1. [SOLVED] Equation of an arc/pythagorus

on number 13 Im confused. I thought a-b would be pythagorus $a^2+b^2=c^2$ so sqrt (2r^2) .... It gives sqrt(2r)?

2. I'm assuming you're referring to exercise 13(a)i, the straight-line distance between A and B.

Since the triangle (inside the quarter-circle) is isosceles right, with equal-length legs "r", the hypotenuse is, as you suggest, given by:

. . . . . $\sqrt{r^2\, +\, r^2}\, =\, \sqrt{2r^2}\, =\, \sqrt{2}\,r$

I would guess that $\sqrt{2r}$ is a typo.

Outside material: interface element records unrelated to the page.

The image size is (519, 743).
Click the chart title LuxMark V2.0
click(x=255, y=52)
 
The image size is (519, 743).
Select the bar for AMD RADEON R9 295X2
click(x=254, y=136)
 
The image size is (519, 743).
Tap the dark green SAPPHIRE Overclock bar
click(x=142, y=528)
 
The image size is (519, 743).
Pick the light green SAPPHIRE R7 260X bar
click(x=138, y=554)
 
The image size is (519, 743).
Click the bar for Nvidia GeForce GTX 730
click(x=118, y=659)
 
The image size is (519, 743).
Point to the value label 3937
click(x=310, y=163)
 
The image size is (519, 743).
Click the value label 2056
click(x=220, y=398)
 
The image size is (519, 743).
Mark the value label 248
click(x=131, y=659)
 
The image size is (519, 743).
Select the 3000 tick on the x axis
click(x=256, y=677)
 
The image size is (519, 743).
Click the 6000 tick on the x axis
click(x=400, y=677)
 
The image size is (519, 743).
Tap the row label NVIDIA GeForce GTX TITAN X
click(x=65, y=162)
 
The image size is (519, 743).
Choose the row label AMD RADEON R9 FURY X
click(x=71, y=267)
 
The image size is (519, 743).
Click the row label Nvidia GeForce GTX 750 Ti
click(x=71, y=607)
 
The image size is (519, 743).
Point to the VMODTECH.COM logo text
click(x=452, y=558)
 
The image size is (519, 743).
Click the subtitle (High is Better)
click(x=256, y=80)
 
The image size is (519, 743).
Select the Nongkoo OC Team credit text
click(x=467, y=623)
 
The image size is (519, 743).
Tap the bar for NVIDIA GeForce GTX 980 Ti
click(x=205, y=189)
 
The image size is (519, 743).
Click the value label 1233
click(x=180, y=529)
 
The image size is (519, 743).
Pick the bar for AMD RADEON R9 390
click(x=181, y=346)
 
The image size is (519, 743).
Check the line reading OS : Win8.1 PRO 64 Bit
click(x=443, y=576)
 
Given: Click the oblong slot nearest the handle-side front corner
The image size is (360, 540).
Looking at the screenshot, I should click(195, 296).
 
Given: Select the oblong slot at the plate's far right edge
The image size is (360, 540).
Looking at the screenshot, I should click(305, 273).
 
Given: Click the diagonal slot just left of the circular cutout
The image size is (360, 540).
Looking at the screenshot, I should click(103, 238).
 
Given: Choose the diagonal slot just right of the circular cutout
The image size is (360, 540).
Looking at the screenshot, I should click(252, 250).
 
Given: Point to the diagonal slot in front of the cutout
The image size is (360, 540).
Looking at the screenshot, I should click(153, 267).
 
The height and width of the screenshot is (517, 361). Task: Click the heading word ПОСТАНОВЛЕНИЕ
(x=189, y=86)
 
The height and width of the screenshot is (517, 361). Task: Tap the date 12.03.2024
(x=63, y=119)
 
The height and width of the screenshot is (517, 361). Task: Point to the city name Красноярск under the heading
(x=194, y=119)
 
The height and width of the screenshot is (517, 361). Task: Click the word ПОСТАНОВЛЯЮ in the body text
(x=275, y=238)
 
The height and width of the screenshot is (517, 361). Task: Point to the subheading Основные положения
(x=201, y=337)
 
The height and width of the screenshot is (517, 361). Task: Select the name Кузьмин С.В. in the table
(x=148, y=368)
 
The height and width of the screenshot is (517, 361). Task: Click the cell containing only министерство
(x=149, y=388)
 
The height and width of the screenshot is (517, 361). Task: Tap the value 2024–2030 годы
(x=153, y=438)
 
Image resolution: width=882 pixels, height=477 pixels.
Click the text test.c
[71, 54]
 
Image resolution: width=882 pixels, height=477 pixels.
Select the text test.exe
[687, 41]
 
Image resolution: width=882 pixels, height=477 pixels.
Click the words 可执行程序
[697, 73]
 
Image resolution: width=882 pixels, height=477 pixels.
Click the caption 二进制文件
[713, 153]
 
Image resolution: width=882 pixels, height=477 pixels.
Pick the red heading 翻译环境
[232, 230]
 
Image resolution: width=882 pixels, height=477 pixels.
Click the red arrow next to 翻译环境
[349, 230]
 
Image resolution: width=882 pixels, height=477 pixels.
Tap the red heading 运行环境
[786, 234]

3. thanks, i just have one more question

15 a/b

for a
it says the answer is a = r^2xθ all over 2
I know a area of a triangle is BxH all over 2
and a circle is $A = Pi r^2$ but I dont understand how to get the answer.

4. Originally Posted by brentwoodbc
thanks, i just have one more question

15 a/b

for a
it says the answer is a = r^2xθ all over 2
I know a area of a triangle is BxH all over 2
and a circle is $A = Pi times r squared$ but I dont understand how to get the answer.

$A = \left(\frac{\theta}{2\pi}\right)\; \pi r^2$ The fraction is the ratio of the angle of the sector to that of the entire circle.

5. the ratio of the angle theta with respect to one full revolution is the same as the sector area with respect to the area of a circle. Put mathematically:

theta/2pi = SectorArea/ pi*r^2

6. ok I pretty much get it now ie 90%
Ill look at it latter with fresher eyes to make sure.

Thank you.